- _Listed records_:

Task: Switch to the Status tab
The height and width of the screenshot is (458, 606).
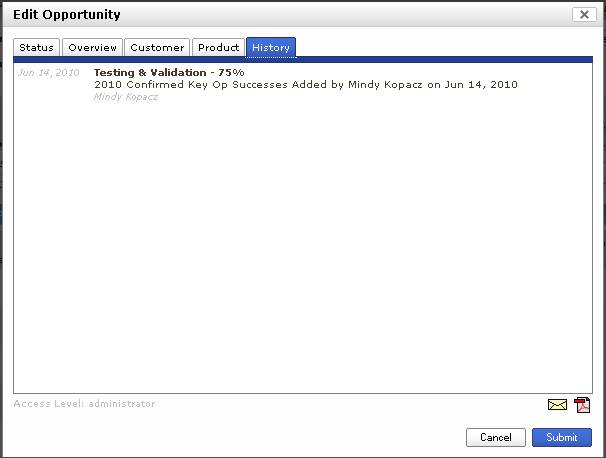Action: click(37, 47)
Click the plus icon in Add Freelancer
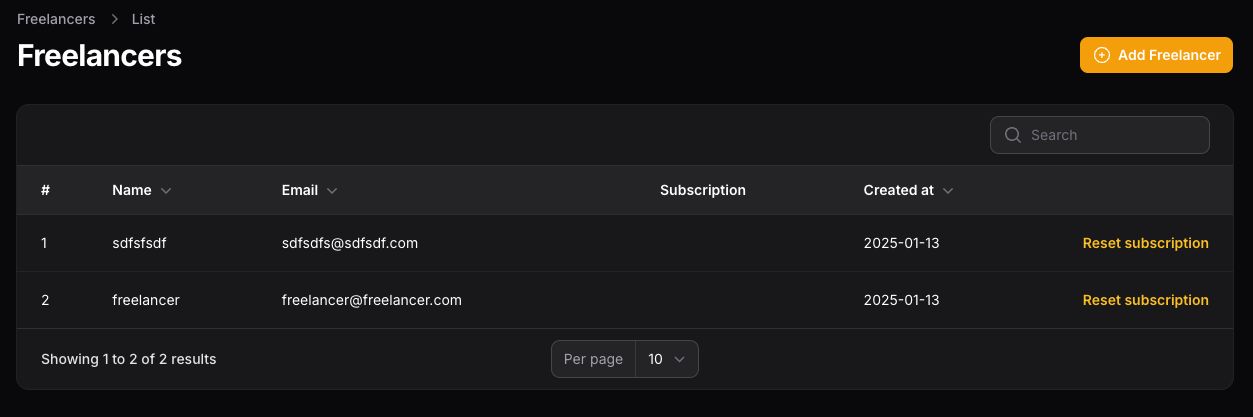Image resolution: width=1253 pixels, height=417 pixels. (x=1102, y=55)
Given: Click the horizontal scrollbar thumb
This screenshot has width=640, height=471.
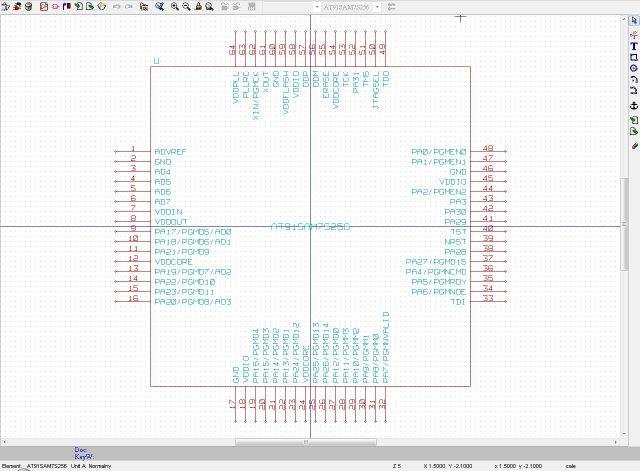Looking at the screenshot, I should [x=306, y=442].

--

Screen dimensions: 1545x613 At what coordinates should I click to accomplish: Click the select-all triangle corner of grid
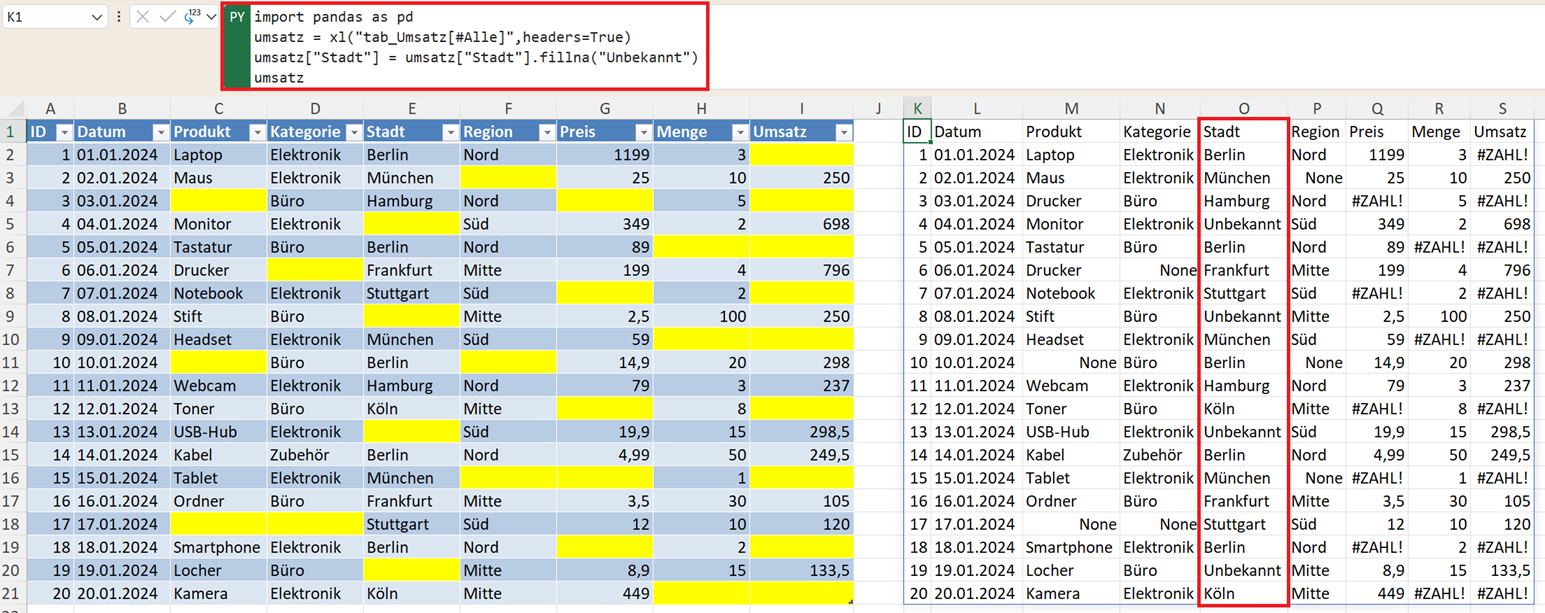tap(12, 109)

- _Task to carry out_: Copy word for word the span of the records above that begins at the line with "Task: Switch to the Status tab" and ends at the line with "Given: Click the horizontal scrollbar thumb", including those two lines but not the pictures.

- _Output of the exercise_:
Task: Switch to the Status tab
The height and width of the screenshot is (458, 606).
Action: click(37, 47)
Click the plus icon in Add Freelancer
Image resolution: width=1253 pixels, height=417 pixels. (x=1102, y=55)
Given: Click the horizontal scrollbar thumb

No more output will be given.